**WHAT YOU HAVE TO DO**
Please copy the rows below verbatim, from the line containing "Describe the element at coordinates (210, 252)" through the line containing "coordinates (517, 785).", including both of those lines.

Collected data:
===============

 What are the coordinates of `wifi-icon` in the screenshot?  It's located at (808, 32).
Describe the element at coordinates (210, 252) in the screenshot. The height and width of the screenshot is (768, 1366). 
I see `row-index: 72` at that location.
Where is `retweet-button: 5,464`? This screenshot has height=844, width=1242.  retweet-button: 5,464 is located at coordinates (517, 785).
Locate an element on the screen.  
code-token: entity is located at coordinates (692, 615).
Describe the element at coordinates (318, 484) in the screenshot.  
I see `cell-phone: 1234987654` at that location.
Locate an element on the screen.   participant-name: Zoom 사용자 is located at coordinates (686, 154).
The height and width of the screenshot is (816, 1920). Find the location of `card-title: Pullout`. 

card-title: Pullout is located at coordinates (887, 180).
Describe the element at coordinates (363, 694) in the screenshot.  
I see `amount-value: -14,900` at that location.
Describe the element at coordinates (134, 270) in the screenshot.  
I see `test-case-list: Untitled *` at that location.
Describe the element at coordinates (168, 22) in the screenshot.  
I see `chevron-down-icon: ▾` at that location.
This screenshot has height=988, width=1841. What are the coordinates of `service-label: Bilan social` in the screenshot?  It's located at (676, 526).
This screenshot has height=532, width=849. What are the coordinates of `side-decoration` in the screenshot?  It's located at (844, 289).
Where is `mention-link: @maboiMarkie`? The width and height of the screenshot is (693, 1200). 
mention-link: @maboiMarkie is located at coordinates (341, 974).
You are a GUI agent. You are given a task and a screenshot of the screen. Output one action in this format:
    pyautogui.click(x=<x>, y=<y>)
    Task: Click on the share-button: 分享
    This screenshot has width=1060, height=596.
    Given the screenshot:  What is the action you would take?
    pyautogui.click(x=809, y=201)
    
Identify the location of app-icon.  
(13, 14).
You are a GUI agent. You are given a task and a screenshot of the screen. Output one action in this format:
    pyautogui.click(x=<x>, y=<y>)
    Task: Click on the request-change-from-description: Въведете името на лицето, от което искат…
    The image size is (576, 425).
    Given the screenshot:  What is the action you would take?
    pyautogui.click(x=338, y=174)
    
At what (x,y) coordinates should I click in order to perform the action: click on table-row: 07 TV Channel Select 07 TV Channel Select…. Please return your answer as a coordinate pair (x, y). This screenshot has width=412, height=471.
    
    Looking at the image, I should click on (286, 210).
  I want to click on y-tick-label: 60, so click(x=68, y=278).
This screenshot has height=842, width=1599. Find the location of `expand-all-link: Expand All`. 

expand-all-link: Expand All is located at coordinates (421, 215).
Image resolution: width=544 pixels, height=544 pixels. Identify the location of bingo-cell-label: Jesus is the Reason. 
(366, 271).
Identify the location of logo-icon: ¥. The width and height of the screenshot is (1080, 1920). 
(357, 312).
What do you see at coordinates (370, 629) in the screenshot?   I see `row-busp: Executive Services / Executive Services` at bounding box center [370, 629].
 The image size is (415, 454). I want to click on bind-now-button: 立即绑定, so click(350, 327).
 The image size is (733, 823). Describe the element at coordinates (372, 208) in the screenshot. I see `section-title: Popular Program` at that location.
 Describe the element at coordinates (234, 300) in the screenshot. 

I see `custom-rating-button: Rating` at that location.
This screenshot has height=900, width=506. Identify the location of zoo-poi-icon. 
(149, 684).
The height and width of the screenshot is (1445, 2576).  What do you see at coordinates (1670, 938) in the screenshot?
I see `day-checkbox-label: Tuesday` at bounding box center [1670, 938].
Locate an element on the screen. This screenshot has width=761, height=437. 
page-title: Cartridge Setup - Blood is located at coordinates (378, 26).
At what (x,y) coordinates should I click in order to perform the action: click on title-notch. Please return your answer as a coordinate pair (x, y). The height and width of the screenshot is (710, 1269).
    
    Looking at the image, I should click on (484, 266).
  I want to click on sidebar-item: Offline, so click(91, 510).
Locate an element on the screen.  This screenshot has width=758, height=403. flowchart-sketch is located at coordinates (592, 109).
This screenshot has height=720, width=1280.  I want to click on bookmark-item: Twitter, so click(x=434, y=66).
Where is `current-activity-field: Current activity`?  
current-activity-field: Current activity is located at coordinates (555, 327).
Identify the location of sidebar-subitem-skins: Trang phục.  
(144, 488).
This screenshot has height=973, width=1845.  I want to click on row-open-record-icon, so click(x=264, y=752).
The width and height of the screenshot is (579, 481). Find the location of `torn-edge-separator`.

===============

**SOLUTION**
Describe the element at coordinates (210, 252) in the screenshot. The height and width of the screenshot is (768, 1366). 
I see `row-index: 72` at that location.
Where is `retweet-button: 5,464`? This screenshot has height=844, width=1242.  retweet-button: 5,464 is located at coordinates (517, 785).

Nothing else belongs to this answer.